412. Most harmful of all is the message that Microsoft’s actions have conveyed to every enterprise with the potential to innovate in the computer industry. …Microsoft has demonstrated that it will use its prodigious market power and immense profits to harm any firm that insists on pursuing initiatives that could intensify competition against one of Microsoft’s core products. Microsoft’s past success in hurting such companies and stifling innovation deters investment in technologies and businesses that exhibit the potential to threaten Microsoft. The ultimate result is that some innovations that would truly benefit consumers never occur for the sole reason that they do not coincide with Microsoft’s self-interest.

 NOTES and QUESTIONS

  1. Upon the release of these finding, some press accounts cited the possibility that Microsoft might yet prevail in a “more sympathetic” Court of Appeals. Which, if any, of the findings might appear vulnerable to reversal?  (What is the standard for reversal?) On balance, how would you assess Microsoft’s chances of getting substantially “off the hook” via the appellate process?

   2.    What test is being used to determine the existence of market power?

   3.    What connection is there between the treatment of Microsoft’s back-versions and an issue in the Alcoa case?

   4.    Re-read carefully the court’s analysis of “applications barriers to entry.”  Is this “problem” just a particular form of natural monopoly?  If so, didn’t Judge Posner say in Marshfield Clinic that natural monopoly was not the sort of “monopolizing” of concern under §2?

   5.    Microsoft defended many of its practices as simply being the result of competitive “hard bargaining,” similar to that hypothesized in Ch. 1 in connec-tion with the Aspen Skiing case. Is what Microsoft did distinguishable from mere hard bargaining?  Does tough bargaining with companies who are also in some sense one’s competitors inevitably implicate antitrust risk? Can such bargaining always be characterized in terms of “raising rivals’ costs”?

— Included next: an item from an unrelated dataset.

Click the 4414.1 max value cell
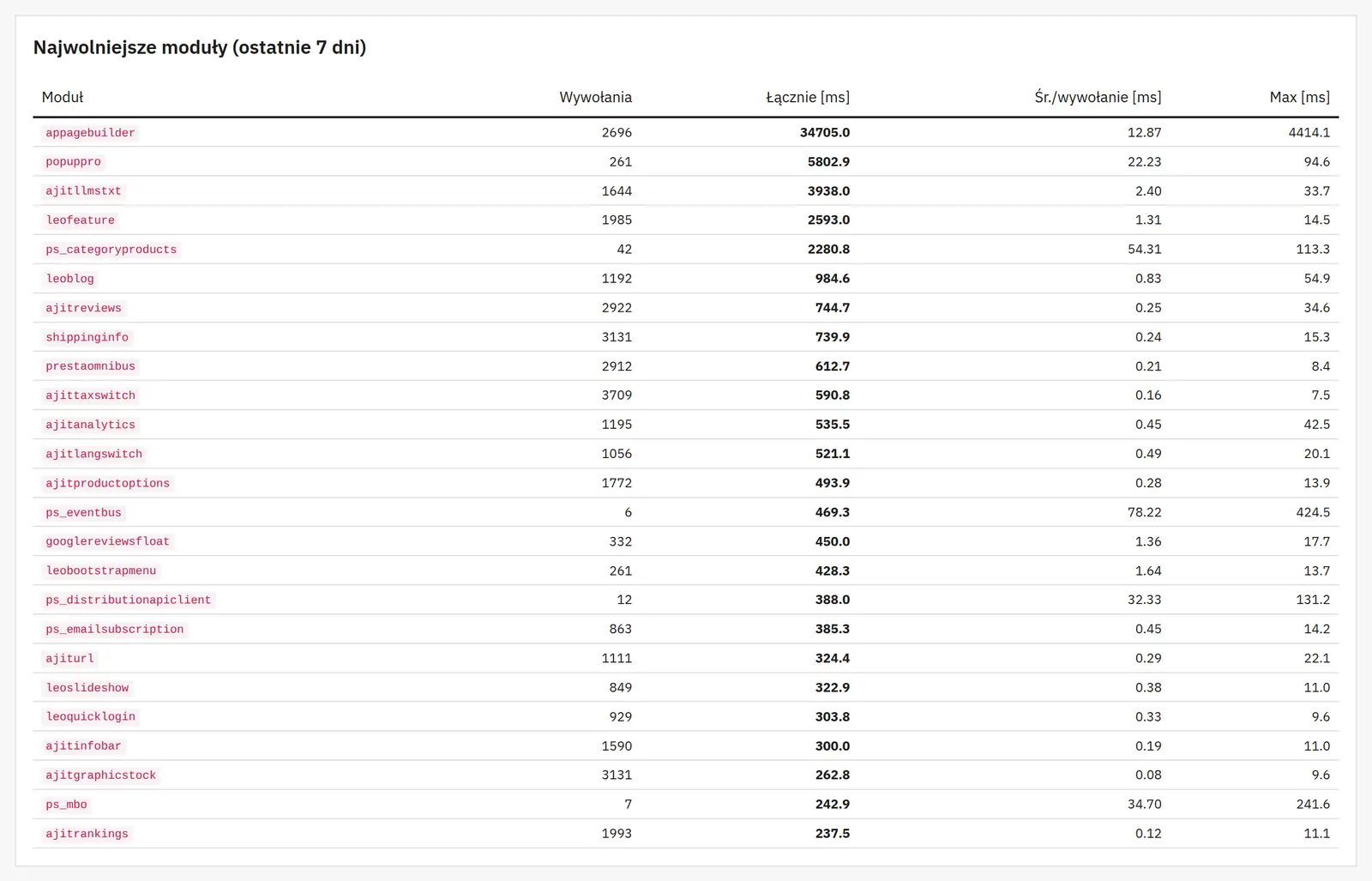 tap(1309, 133)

   6.    What standard does Judge Jackson seem to be using to identify practices that would satisfy the “bad conduct” element of a §2 violation?  Are these practices “predatory”?

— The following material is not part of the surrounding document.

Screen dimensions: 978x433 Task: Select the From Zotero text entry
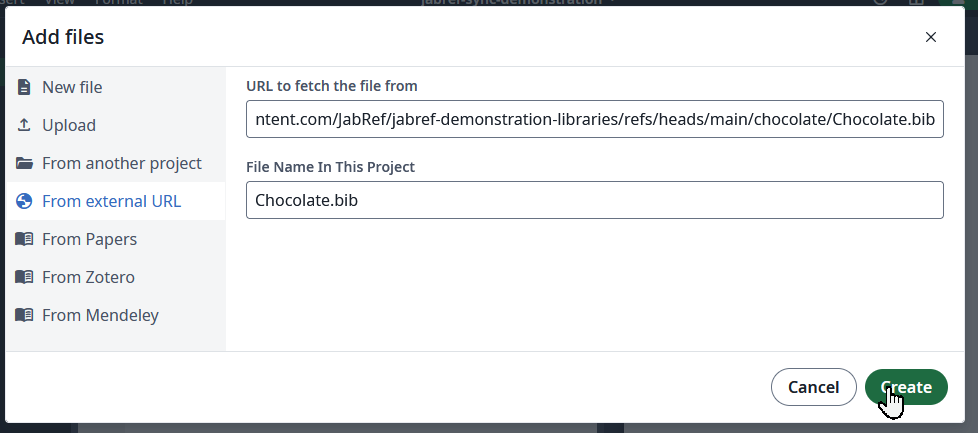coord(88,277)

   7.    How would you rate this case in terms of the relative risk of Type I and Type II error? If antitrust courts “get it wrong,” how are consumers affected?

   8.    This litigation was originally widely perceived in terms of a classic tying case (between the operating system and the web browser).  Does it still seem to be characterizable accurately in those terms? Why?

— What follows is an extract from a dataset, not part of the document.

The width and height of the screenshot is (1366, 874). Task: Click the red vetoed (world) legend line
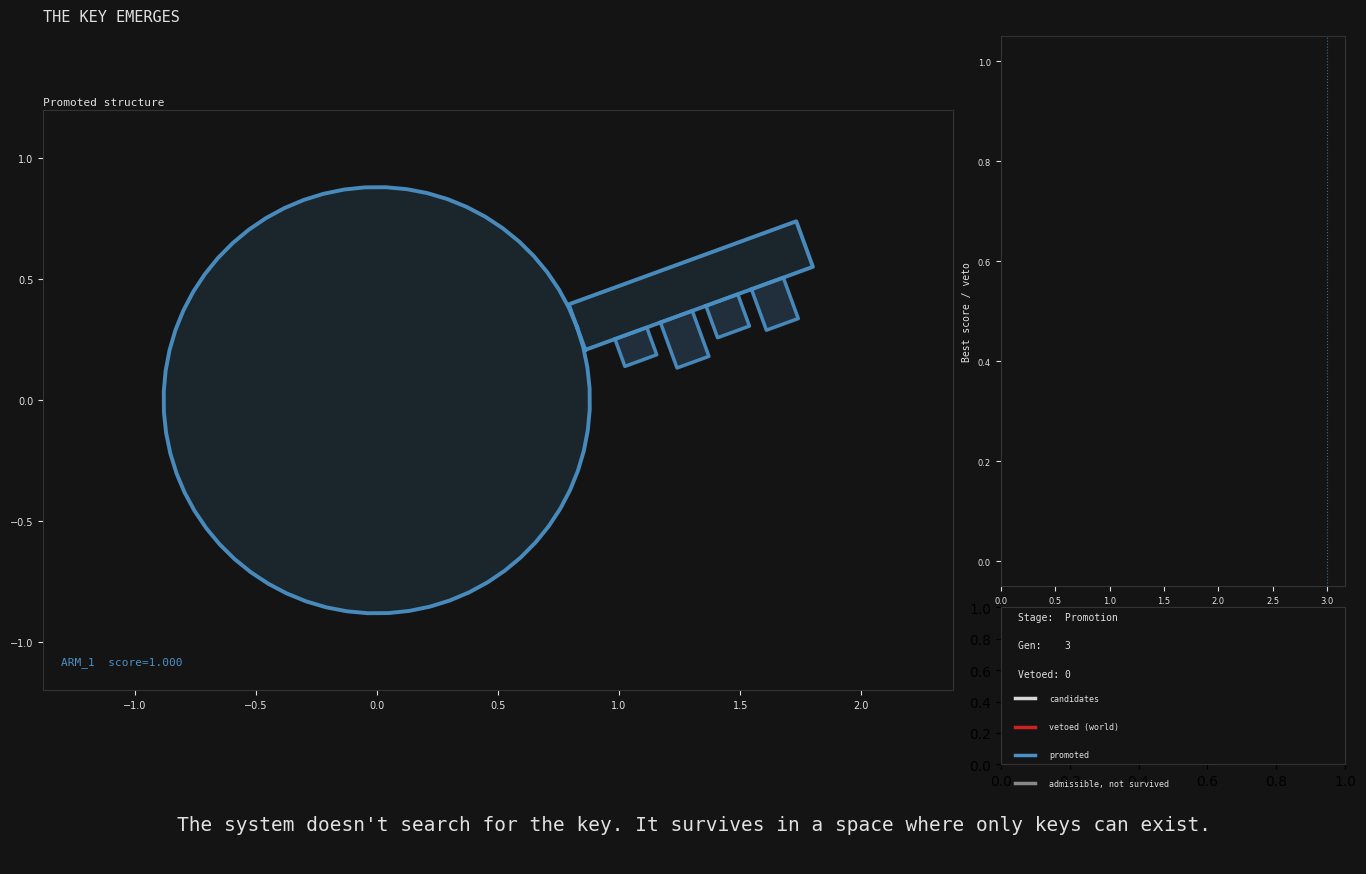tap(1025, 727)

   9.    Assuming that the court’s assessment of Microsoft’s conduct is correct, what does this imply about desirable remedial measures?

10.    The Microsoft case is remarkable for many reasons, not the least the way in which Judge Jackson is issuing his decision piece-meal: first the findings of fact, followed by conclusions of law some weeks later, and finally the court’s decision on remedies. It is popularly supposed this staggering release of the full decision was intended to encourage the parties to settle.  How does this piece-by-piece process encourage settlement?  [Hint: recall the final point discussed in the Grinnell case, involving defendant’s attempts to pry advance information out of the trial judge.]  Would settlement chances improve if he were simply to announce his factual findings, legal conclusions and remedy all at once?